Berdymukhammedov himself, as health minister, was responsible for implementing Niyazov's order in 2005 to close all hospitals outside the capital and fire some 15,000 doctors.

Niyazov had kept the country's economy largely under state control and had reduced compulsory education to nine years from 10.

Although Berdymukhammedov's proposed reforms would roll back some of Niyazov's policies, he also has pledged to follow the general course set by the late leader, who dominated the country in a personality cult that included calling himself Turkmenbashi, which means Father of all Turkmen.

In his inauguration speech, he promised "to dedicate myself to the legacy of Saparmurat Turkmenbashi the Great."

Niyazov remains an overwhelming presence in Turkmenistan some two months after his death.

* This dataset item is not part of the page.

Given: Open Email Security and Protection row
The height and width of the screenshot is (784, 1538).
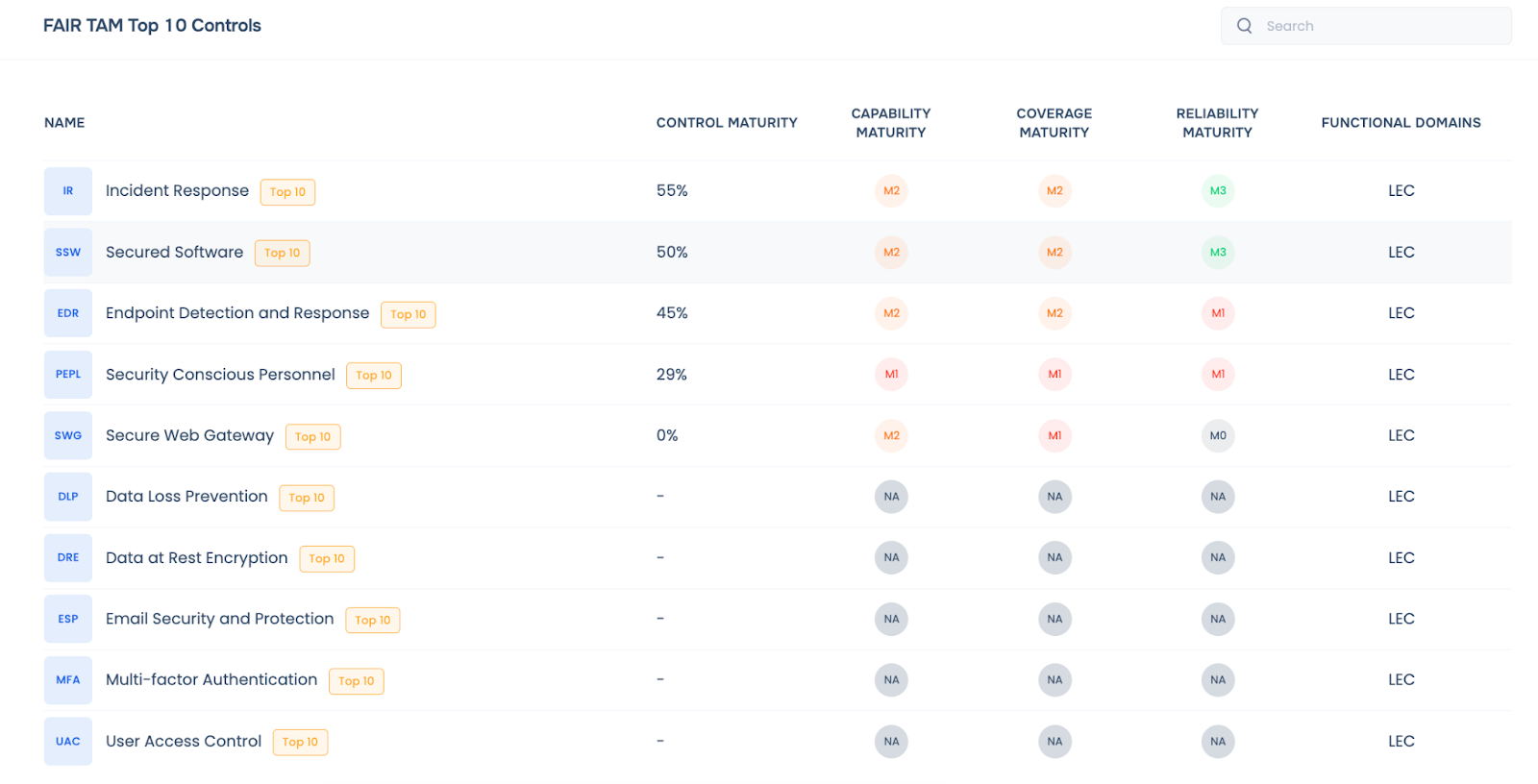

Statues of him abound, including a golden one in the capital that rotates to follow the sun's path. He renamed months and days of the week after himself and members of his family.

His philosophical book, "Rukhnama," is required reading in schools. Council elders presented Berdymukhammedov with a copy of "Rukhnama" at the inauguration, where many council members held up portraits of Niyazov.

Berdymukhammedov's move for changes in Turkmenistan are sure to be watched closely by Russia and the West, both of which have substantial interest in the country because of its enormous natural gas reserves and because of its stability and neutrality in a contentious region -- Turkmenistan borders both Iran and Afghanistan.